--- Start of LISTING ---
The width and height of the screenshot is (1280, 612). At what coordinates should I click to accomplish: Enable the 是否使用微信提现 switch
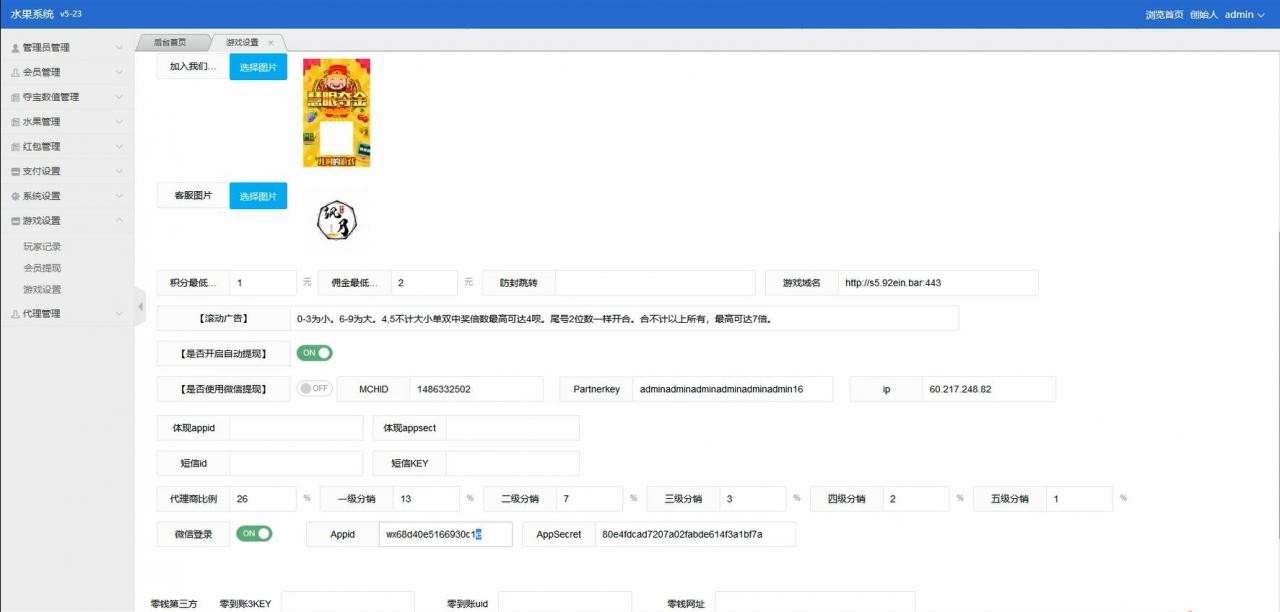point(314,389)
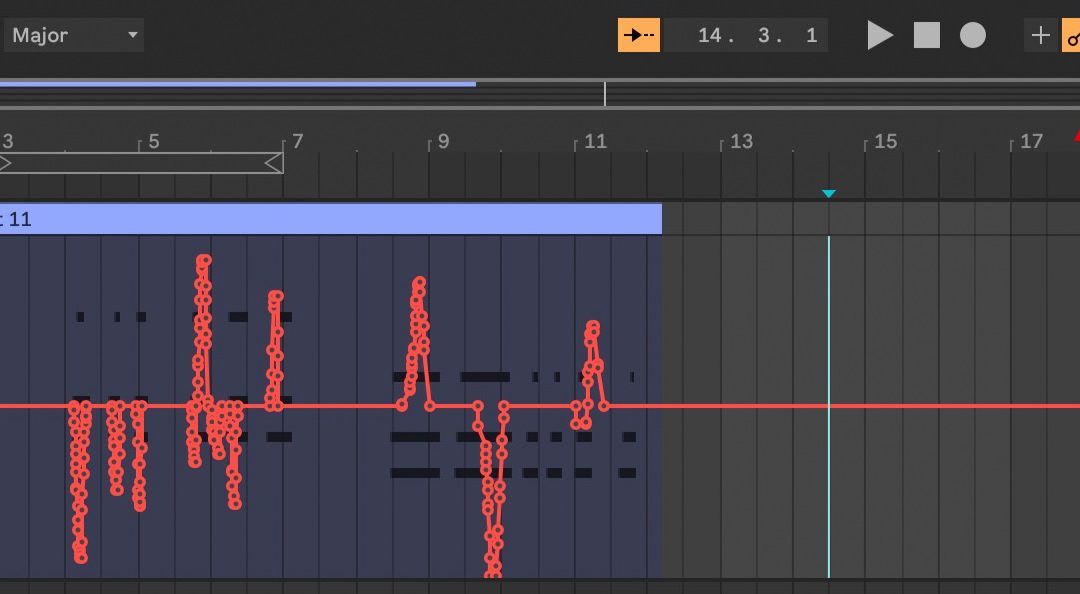Select the blue clip header labeled 11

[x=330, y=219]
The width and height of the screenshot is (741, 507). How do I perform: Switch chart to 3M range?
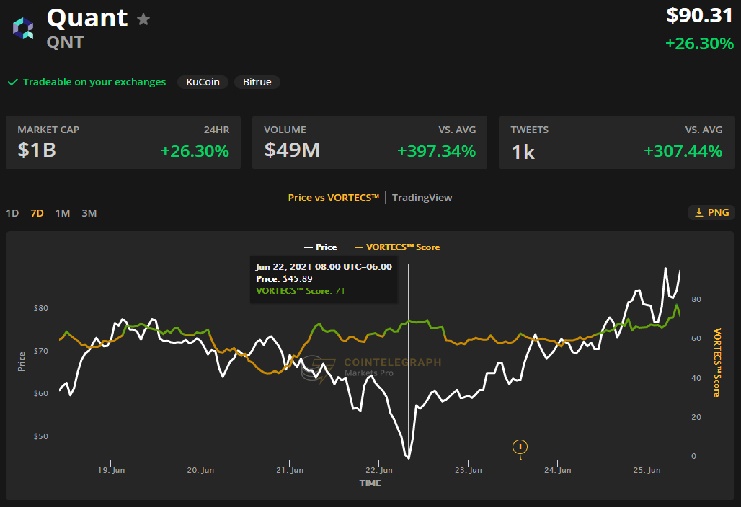click(x=89, y=213)
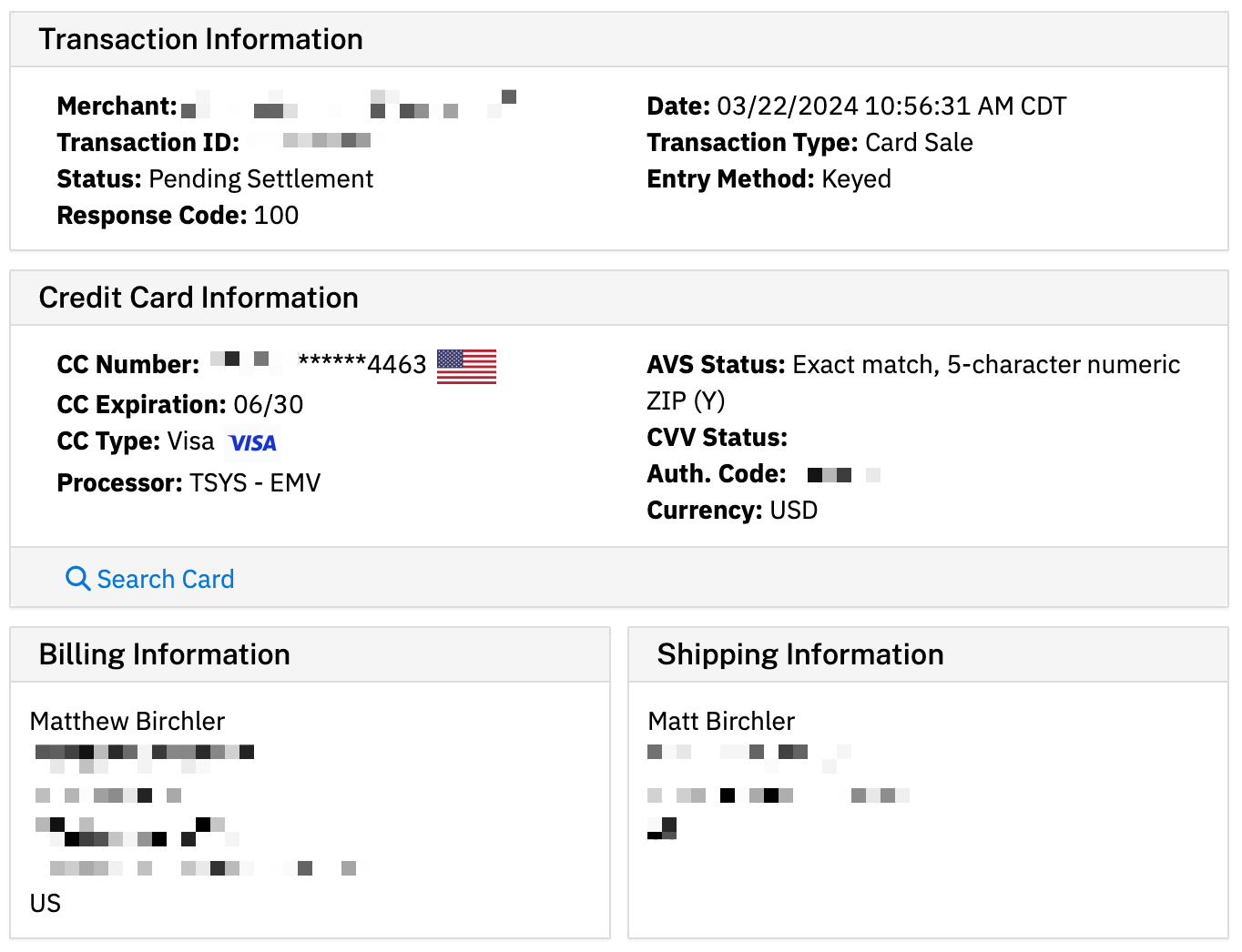Image resolution: width=1242 pixels, height=952 pixels.
Task: Click shipping name Matt Birchler
Action: [x=721, y=721]
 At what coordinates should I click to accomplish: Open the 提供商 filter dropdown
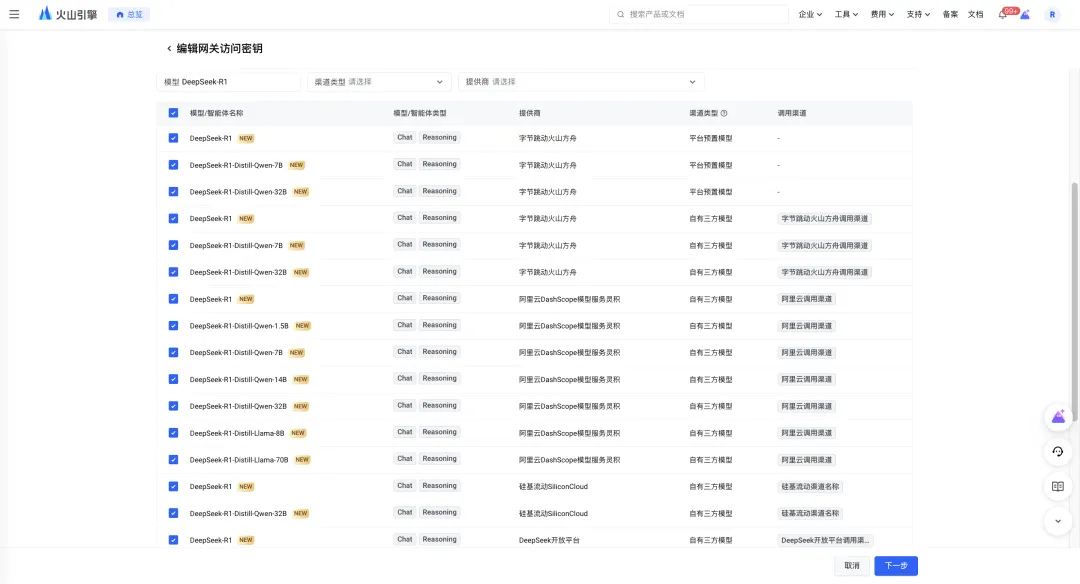point(581,82)
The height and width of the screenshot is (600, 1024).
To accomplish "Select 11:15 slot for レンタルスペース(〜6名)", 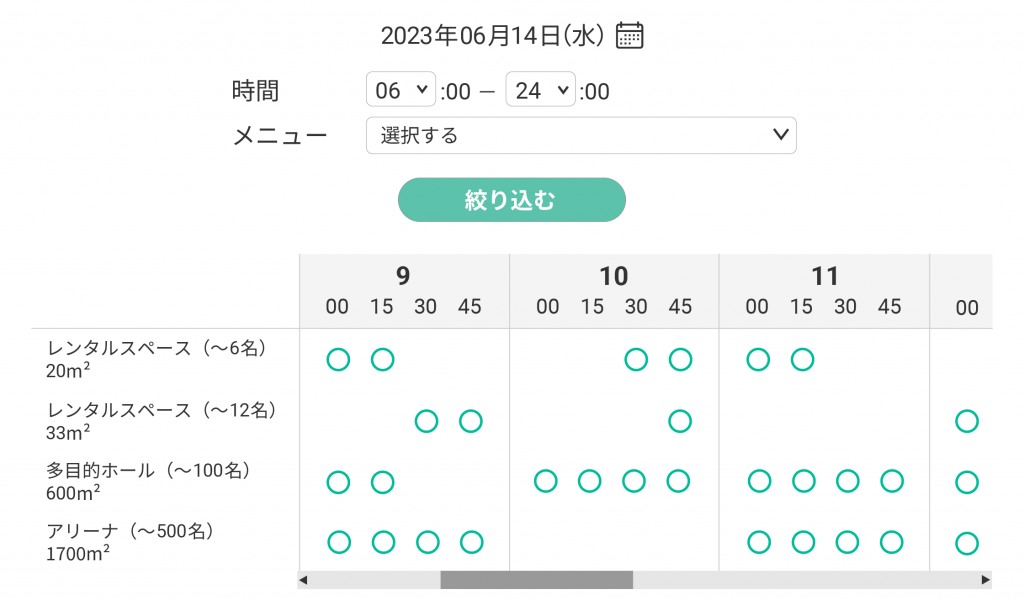I will [x=802, y=359].
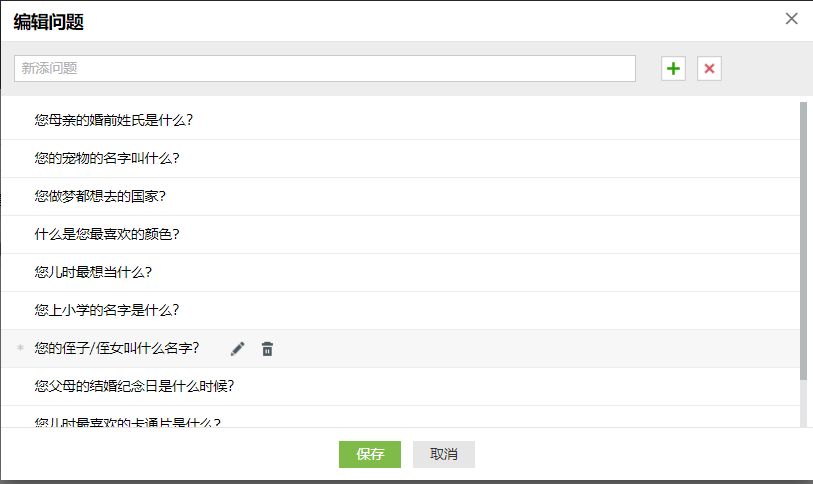This screenshot has height=484, width=813.
Task: Click the red X clear question icon
Action: 709,68
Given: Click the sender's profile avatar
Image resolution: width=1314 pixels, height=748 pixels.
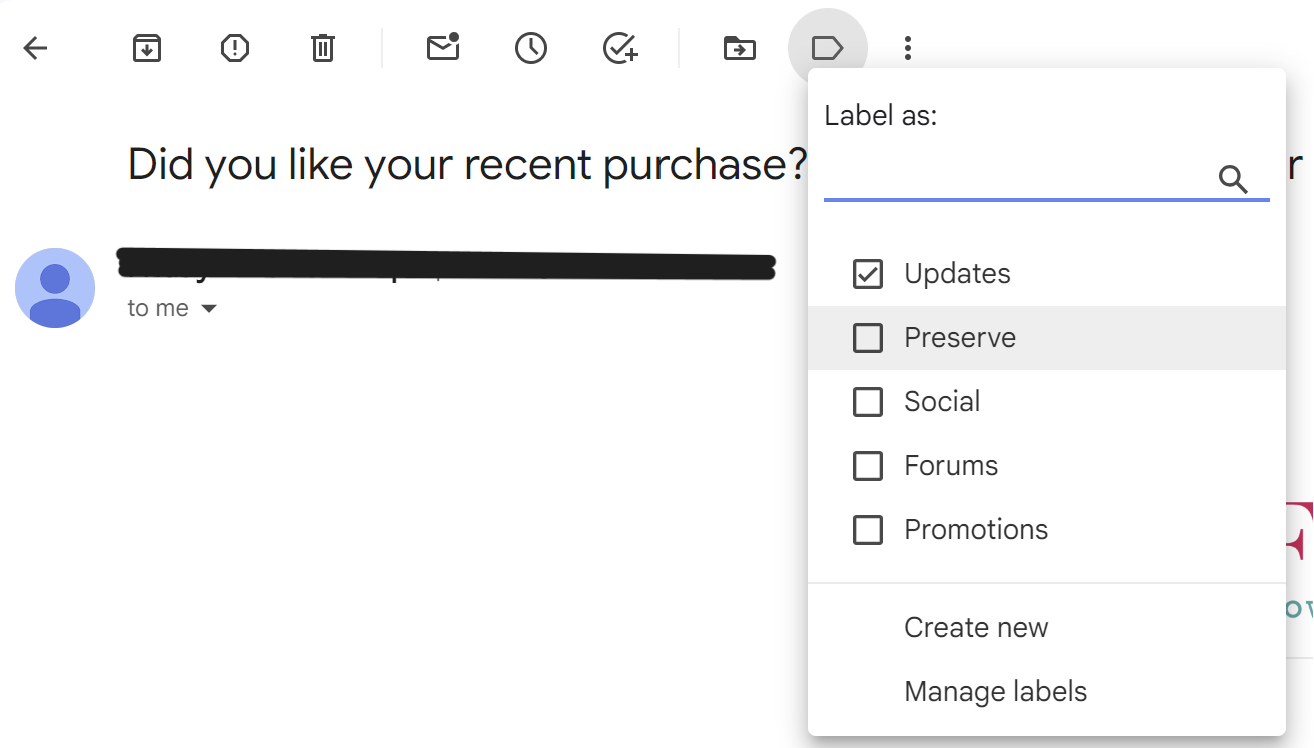Looking at the screenshot, I should 55,288.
--- End of LISTING ---
Reproduce the entries starting at the line containing "The width and height of the screenshot is (741, 507)." and ending at the line containing "point(581,82)", swapping "chart" for "graph" and changing nothing else. Leave the pictures out.

→ TASK SOLUTION:
The width and height of the screenshot is (741, 507). How do I perform: Switch graph to 3M range?
click(x=89, y=213)
Image resolution: width=1242 pixels, height=952 pixels.
Task: Click shipping name Matt Birchler
Action: [x=721, y=721]
 At what coordinates should I click to accomplish: Open the 提供商 filter dropdown
point(581,82)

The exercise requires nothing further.